Australia could be hit by Chinese property bubble





Australia could be hit by Chinese property bubble

November 12, 2014

People view a model of a property development in Beijing. Photo: AFP

Bubbles in the Chinese property market are a bigger risk to Australia's economy than investor speculation in Sydney and Melbourne, say bankers and ratings agencies.

Paul Gruenwald, Standard & Poor's chief economist for the Asia Pacific, said in terms of price spikes in property values Australia is "smack in the middle of the pack" compared to other countries in the Asian region.

"On balance I get far more queries about China than Australia," he said.

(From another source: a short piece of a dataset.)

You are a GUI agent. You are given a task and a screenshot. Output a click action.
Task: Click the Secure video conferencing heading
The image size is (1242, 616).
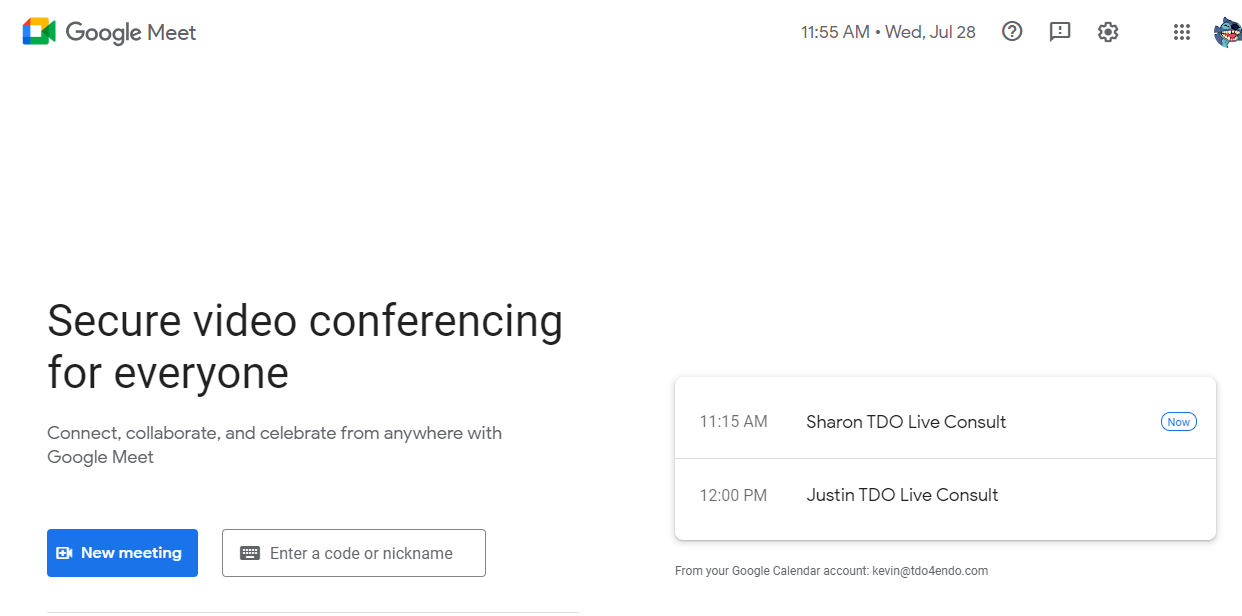pyautogui.click(x=305, y=347)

He agreed there is potential for a correction in prices in Australia, but as a risk he said the domestic market didn't stand out. "Less so than other countries in Asia, Australia has not imported US-style ultra low interest rates."

However, if there is a price drop in China, Australia would be next in line after Hong Kong to feel the impact if this then led to a downturn in the Chinese economy.

"The risk is the intersection of a non-bank credit boom going into housing," he said. "We now have prices falling in 69 of 70 cities across China. Everything is softening."

He said their "base case" is that China can "muddle through" with direct intervention from the government, but if there is a significant property price fall and this shocks the rest of the economy, Australia is in the firing line.

"The No 1 exposed economy is HK, but Australis is right after that. Aust is the most geared into the China investment story," he told the Australian Securitisation Forum conference in Sydney on Tuesday.

Bankers expect the Reserve Bank and APRA to announce after the financial system inquiry hands down its final report later in November whether it will introduce targeted measures to make investing in property less attractive for investors.

Almost half of all new residential lending in the past 12 months has gone to investors. In Sydney the figure is 60 per cent.

But banks argue the risks now are less than in previous cycles of home price rises.

Ken Hanton, director of asset transformation at NAB, agreed with Mr Gruenwahld that China is "one of the [potential] shocks and real risks we face".

He said Australia had had several cycles of house price growth and fall in the past decade, with some much stronger than the present rises in Sydney and Melbourne, but in each case there was a no ensuing plummet.

"Over the last 10 years we had national house price growth capping out and then falling. In 2007 to 2009 it capped out at just under 15 per cent growth," he said. "Subsequent falls saw growth rates fall to minus 5 per cent. This time around house price growth has slowed and it looks like it has capped at 11 per cent."

For there to be a housing price bubble now about to pop, then there must have been several in the past decade, he said.

Other bankers and analysts said the definition of a bubble in prices requires three conditions: high credit growth, reductions in lending standards and expectations of continuing property price rises.

Tally Dewan, a securitisation analyst at Commonwealth Bank, said it is hard to know whether people think prices will keep rising, but the proportion of high loan to valuation ratios had in fact been falling, suggesting lending standards are not reducing. Lending growth has been relatively low because many borrowers had chosen not to lower their repayments even though interest rates had reduced. This means many are well ahead on their loans.

ANZ Bank senior economist, Felicity Emmett, said lending growth is now at about 8 per cent per annum. She pointed out it had been about 20 per cent in 2003 and growth in loans to investors was at about 30 per cent then.